Ce n’est pas terrible, ces horaires provisoires à moi que j’ai. N’être libre que le matin (par opposition avec l’après-midi) ne me pousse pas à bosser, maquetter, écrire… Mais bien plutôt à glander chez moi, sans vraiment rien faire — si ce n’est lire des weblogs, par exemple. Le temps gris n’aide pas non plus à me donner la pêche, faut dire: ciel tout blanc/gris, lumière faiblarde, j’ai l’impression de ne pas être encore vraiment réveillé…

Les weblogs sont-ils de la littérature? Ou bien aller régulièrement lire les humeurs & impressions de Meg-de-Londres, de Meg-de-San Francisco ou d’Anna-de-Iona est-elle une démarche relevant du voyeurisme? Sans doute un peu… Pourtant, ces trois filles (parmi une foultitude quasi infinie de weblogs disponibles — comment les découvrir sauf en tombant dessus par hasard & par recommendations d’autres personnes?) ont un sacré beau brin de plume. La londonienne (Meg Pickard) estime d’ailleurs être en train de devenir une véritable écrivain — et le prouve avec les petits textes qu’elle a archivé ailleurs sur son site (rubrique « Words »); sa soeur Anna me fait rire & me passionne autant que n’importe quel bon bouquin de litgen — bref: ce sont de vraies vies mais leur mise en scène par le biais des weblogs les transforme en littérature. Une autre forme de littérature, en tout cas. Nouvelle & intellectuellement excitante.

Et démocratique, aussi — à sa manière: certes, tout le monde ne possède pas un ordinateur; tout le monde ne possède pas le même accès au Web (plus ou moins coûteux, plus ou moins rapide). Mais quand je pense que fut un temps on nous prédisait la mort des Lettres suite à l’envahissement de l’informatique dans nos vie… Au lieu de quoi, on ne cesse d’inventer de nouvelles façons de communiquer par écrit. De nouvelles manières de faire de la littérature, et de donner l’accès à celle-ci. Enjoy!

#77

Le plaisir du lundi soir: regarder sur Monte Carlo TMC deux épisodes de Agatha Christie’s Poirot.

Je suis littéralement sous le charme de cette série télé — l’une des plus soignées, des plus raffinées, des plus délicieuses qu’il m’ait jamais été donné de voir.

Je n’ai pas relu d’Agatha Christie depuis mon adolescence, je ne saurai donc juger du degré de fidélité des adaptations à l’oeuvre originale. Mais pour ce que je m’en souviens, cela me semble remarquable. Et même si ce n’était pas fidèle, ce serait à tout le moins une re-création exceptionnelle. Car David Suchet (l’acteur) est Hercule Poirot! Adorable, généreux, prétentieux, tatillon, perspicace, suffisant, ridicule, touchant, redoutable… Suchet/Poirot est tout cela à la fois. Ah, ces pétillements malicieux dans les yeux!

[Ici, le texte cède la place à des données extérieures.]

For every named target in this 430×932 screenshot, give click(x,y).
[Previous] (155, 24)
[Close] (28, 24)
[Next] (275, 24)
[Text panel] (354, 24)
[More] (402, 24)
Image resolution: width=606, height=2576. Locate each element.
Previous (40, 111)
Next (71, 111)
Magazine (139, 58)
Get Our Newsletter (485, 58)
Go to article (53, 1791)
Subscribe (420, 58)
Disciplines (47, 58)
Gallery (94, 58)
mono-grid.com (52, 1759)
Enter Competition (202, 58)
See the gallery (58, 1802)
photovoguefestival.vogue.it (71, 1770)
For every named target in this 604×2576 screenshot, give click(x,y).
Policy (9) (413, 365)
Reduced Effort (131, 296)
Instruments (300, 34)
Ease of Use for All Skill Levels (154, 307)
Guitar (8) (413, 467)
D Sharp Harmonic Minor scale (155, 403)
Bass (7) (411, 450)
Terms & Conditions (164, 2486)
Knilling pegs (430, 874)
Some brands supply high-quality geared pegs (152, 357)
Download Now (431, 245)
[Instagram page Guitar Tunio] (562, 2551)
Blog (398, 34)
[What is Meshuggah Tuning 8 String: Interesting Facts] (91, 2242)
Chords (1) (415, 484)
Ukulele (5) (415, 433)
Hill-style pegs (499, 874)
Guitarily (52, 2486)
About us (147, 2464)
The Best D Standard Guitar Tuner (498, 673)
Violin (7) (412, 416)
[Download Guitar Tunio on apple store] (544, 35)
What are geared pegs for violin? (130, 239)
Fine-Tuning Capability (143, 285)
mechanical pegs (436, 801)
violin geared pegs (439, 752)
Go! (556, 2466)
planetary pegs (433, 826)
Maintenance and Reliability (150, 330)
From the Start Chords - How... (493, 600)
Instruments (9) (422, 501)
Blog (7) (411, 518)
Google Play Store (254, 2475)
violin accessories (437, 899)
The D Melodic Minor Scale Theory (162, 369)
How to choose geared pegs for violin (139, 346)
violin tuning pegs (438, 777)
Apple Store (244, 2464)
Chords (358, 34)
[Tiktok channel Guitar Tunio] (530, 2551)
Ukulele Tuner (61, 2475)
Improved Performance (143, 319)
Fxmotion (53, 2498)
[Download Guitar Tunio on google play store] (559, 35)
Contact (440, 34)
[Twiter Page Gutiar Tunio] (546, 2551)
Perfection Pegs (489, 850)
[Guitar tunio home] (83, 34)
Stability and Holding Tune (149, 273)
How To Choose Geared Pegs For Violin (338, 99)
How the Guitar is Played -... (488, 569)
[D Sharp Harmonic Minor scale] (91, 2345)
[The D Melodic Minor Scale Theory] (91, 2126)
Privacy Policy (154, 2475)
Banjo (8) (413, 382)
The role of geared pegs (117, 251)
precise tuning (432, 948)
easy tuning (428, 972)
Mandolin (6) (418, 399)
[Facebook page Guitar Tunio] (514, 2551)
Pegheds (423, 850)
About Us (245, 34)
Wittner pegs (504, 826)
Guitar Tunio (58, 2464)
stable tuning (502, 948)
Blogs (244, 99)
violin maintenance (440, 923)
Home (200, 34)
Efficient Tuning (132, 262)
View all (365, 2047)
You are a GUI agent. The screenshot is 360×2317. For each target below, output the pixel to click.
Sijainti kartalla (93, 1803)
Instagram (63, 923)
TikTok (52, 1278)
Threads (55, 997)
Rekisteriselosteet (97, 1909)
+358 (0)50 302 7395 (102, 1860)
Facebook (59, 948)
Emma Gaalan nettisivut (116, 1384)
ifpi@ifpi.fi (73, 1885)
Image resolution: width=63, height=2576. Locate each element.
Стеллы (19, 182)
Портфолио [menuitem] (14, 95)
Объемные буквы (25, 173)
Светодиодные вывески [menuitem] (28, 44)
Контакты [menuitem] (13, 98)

Quant aux décors, ce sont chaque fois des bonheurs de recherches/reconstitutions Art Déco. Poirot vit totalement dans l’Art Déco, au point que cette série prendrait presque l’aspect d’un univers parallèle où le monde serait demeuré bloqué dans les années 1930… Je ne sais quelle est la part des décors véritables et des constructions en studio, mais toujours est-il que le décorateur fait dans chaque épisode des prodiges d’esthétique.

Et il faut également parler du générique: un splendide dessin animé — de style Art Déco, cela va de soi.

Il paraît que le défi de cette production serait de parvenir à réaliser toutes les enquêtes de Poirot. Le travail est d’ampleur… herculéenne, mais l’équipe comme les acteurs semblent de taille à le mener à bien.

Une seul, minuscule, regret: que la V.O. ne nous soit pas accessible en France — j’ai parfois eu l’occasion de voir des épisodes à la télé anglaise, et Suchet y est encore plus délicieux: il parle avec un terrible accent franchouillard & parsème ses dialogues de mots français. Je craque.

#76

Tiens, j’avais encore oublié! Bon, cette fois faut que j’en parle: lorsque j’avais évoqué le recueil Je pensais que mon père était Dieu de Paul Auster, j’avais songé à aussi parler d’un autre bouquin, assez similaire. Et puis ça m’est sortit de la tête. Puis lorsque ces derniers jours j’ai parlé de villes & de rêves, j’y ai repensé — et ai encore oublié.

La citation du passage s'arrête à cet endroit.